◆ **Your goal**: Revise the entries starting at the line that contains "has height=500, width=1000." and ending at the final entry: replace "screenshot" with "screen capture", leave everything else unchanged, and omit the pictures.

[[ Source information, beginning ]]

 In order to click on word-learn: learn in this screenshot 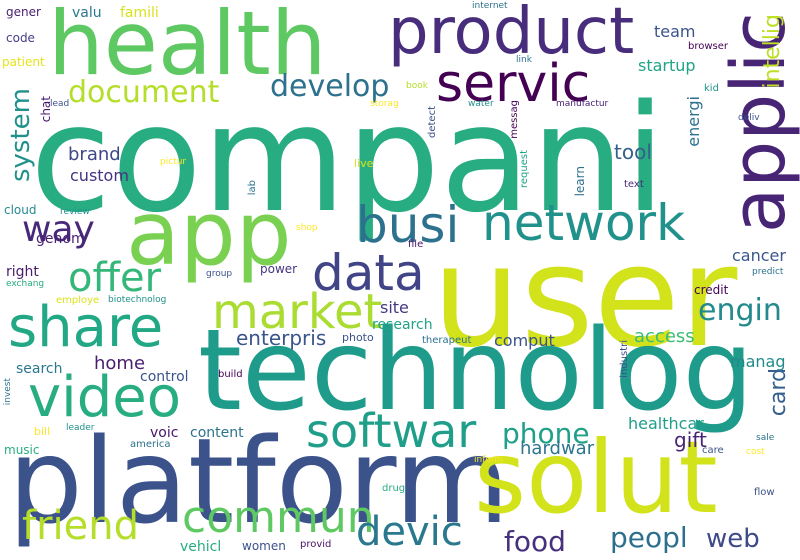, I will do `click(580, 182)`.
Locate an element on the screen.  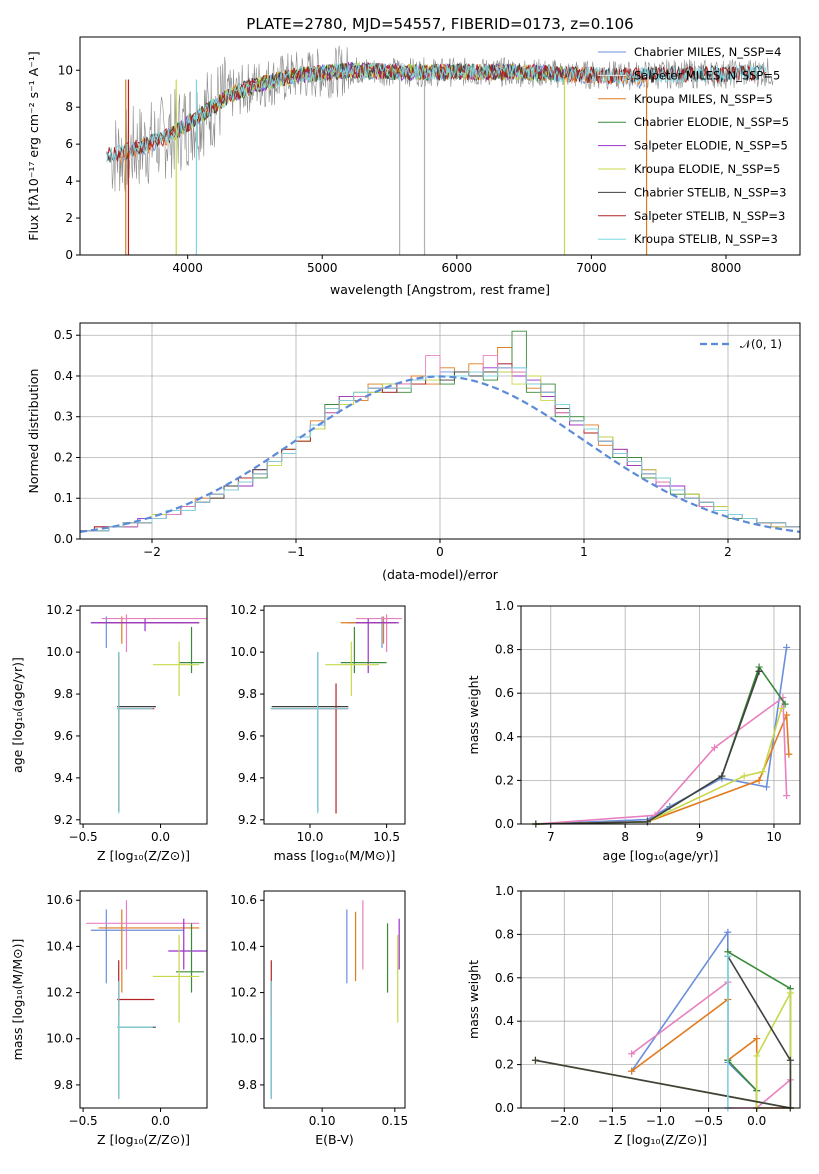
legend-label: Salpeter ELODIE, N_SSP=5 is located at coordinates (711, 146).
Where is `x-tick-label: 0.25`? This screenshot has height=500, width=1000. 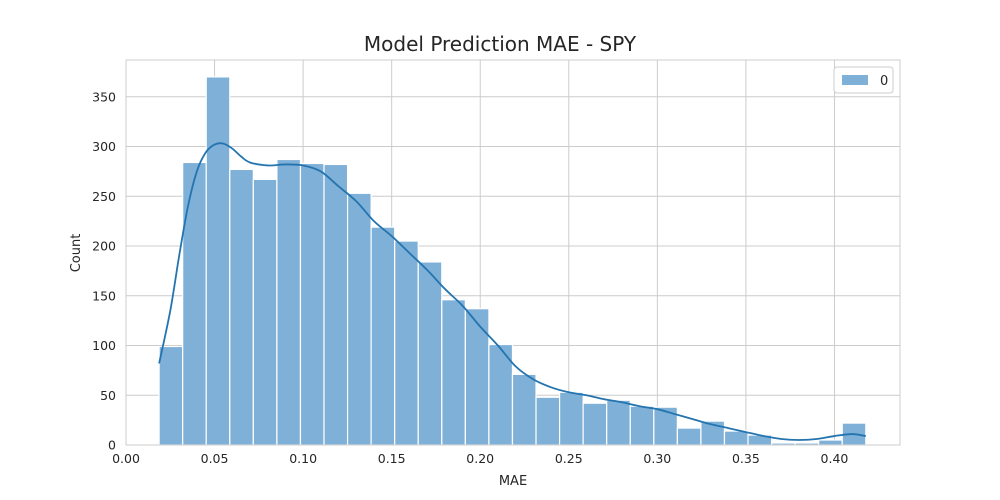
x-tick-label: 0.25 is located at coordinates (569, 458).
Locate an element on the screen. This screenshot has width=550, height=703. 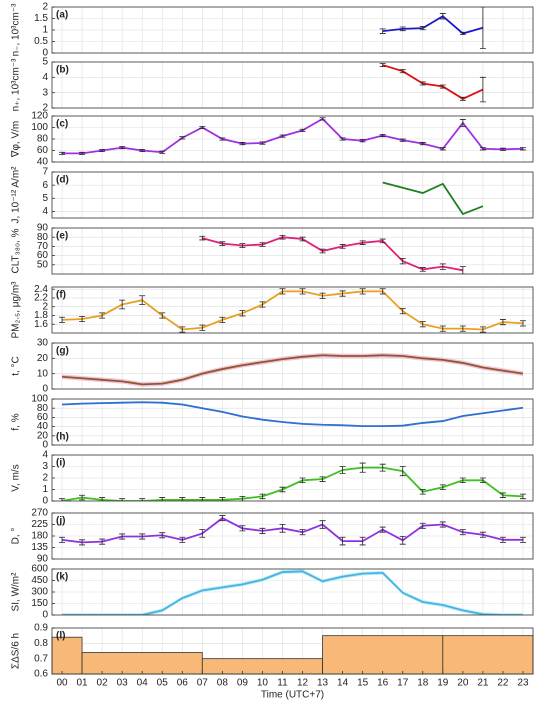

[[ Source information, end ]]

◆ **Written response**:
Where is `x-tick-label: 0.25`? This screen capture has height=500, width=1000. 
x-tick-label: 0.25 is located at coordinates (569, 458).
Locate an element on the screen. This screen capture has width=550, height=703. 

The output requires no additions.